━━ 文档摘录
随着技术转移工作的重要性日益为人们所认识,各地纷纷设立技术转移中心。图为位于北京中关村的国际技术转移中心。

北京工业大学软件学院一直致力于技术转移人才培养,并在国内率先开设了技术转移方向硕士研究生班。
一个精通企业技术开发、技术转移、风险投资、知识产权领域的人才,在外企的年薪能达到百万元。据一家技术机构负责人透露,自己的团队不稳定,经常有人跳槽到外企。他认为事业编制并不能吸引这类人才,而换一个身份,也许他们会拥有更灵活的空间。
■本报记者 沈春蕾
“为支持工研院发展,学校特批500个事业编制。”这是浙江大学工业技术研究院一则招聘启事的部分内容。此次招聘的人员主要从事工业技术研究与开发、工业技术转移推广、区域工业国际化技术转移等工作。
这则消息让不少同行哗然。认同者赞赏该校推广技术转移工作的魄力,质疑者追问该校如何申请到这么多事业编制的名额。带着同样的疑问,《中国科学报》记者拨通了浙江大学工业技术研究院的电话,但工作人员以领导出国考察为由拒绝了采访。
多家技术转移中心的相关负责人在接受《中国科学报》记者的采访时,一致表示,目前技术转移工作主要困境在于人才的招募,尤其是具备技术转移经验的高端复合型人才很难招到。上述浙江大学的招聘启事也从侧面印证了这点。
━━━━
━━ 所供资料
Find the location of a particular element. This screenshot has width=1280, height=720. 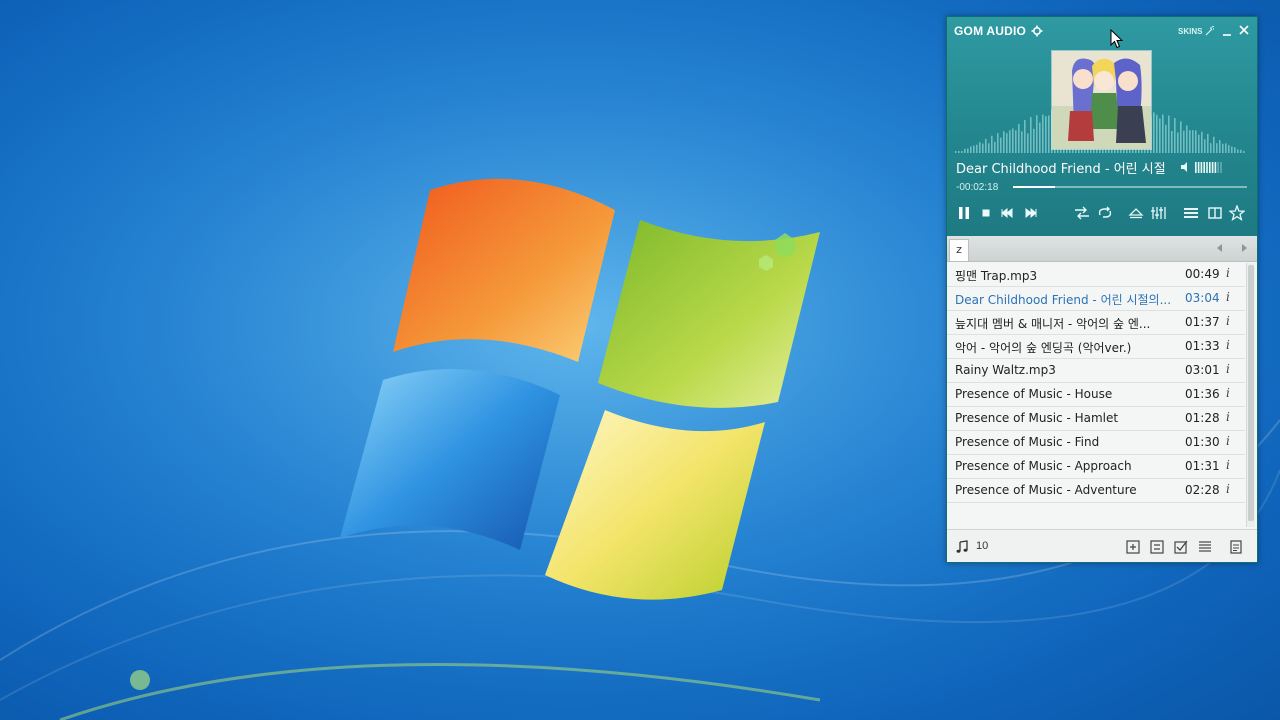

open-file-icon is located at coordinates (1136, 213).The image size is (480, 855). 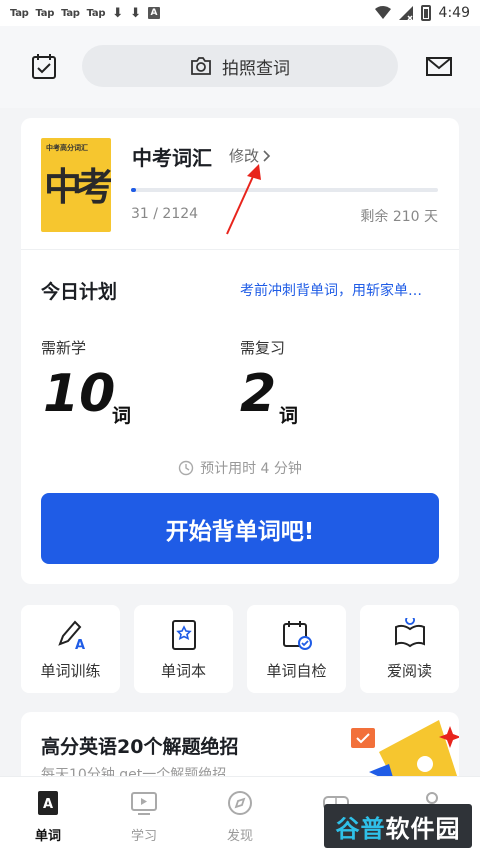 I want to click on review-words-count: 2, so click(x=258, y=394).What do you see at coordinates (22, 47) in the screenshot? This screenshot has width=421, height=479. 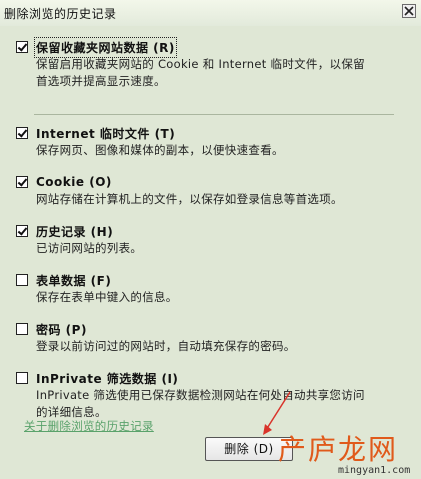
━━━━
▸ **作业要求 1**:
请将文档摘录中从“随着技术转移工作的重要性日益”起、至“也许他们会拥有更灵活的空间。”止的部分逐字重新录入。
▸ **作业要求 2**:
据文档摘录,在外企年薪可达百万元的人才所精通的领域有哪些?请全部列出。
作答时只可依据文档摘录。

▸ **作答结果 1**:
随着技术转移工作的重要性日益为人们所认识,各地纷纷设立技术转移中心。图为位于北京中关村的国际技术转移中心。

北京工业大学软件学院一直致力于技术转移人才培养,并在国内率先开设了技术转移方向硕士研究生班。
一个精通企业技术开发、技术转移、风险投资、知识产权领域的人才,在外企的年薪能达到百万元。据一家技术机构负责人透露,自己的团队不稳定,经常有人跳槽到外企。他认为事业编制并不能吸引这类人才,而换一个身份,也许他们会拥有更灵活的空间。

▸ **作答结果 2**:
企业技术开发、技术转移、风险投资、知识产权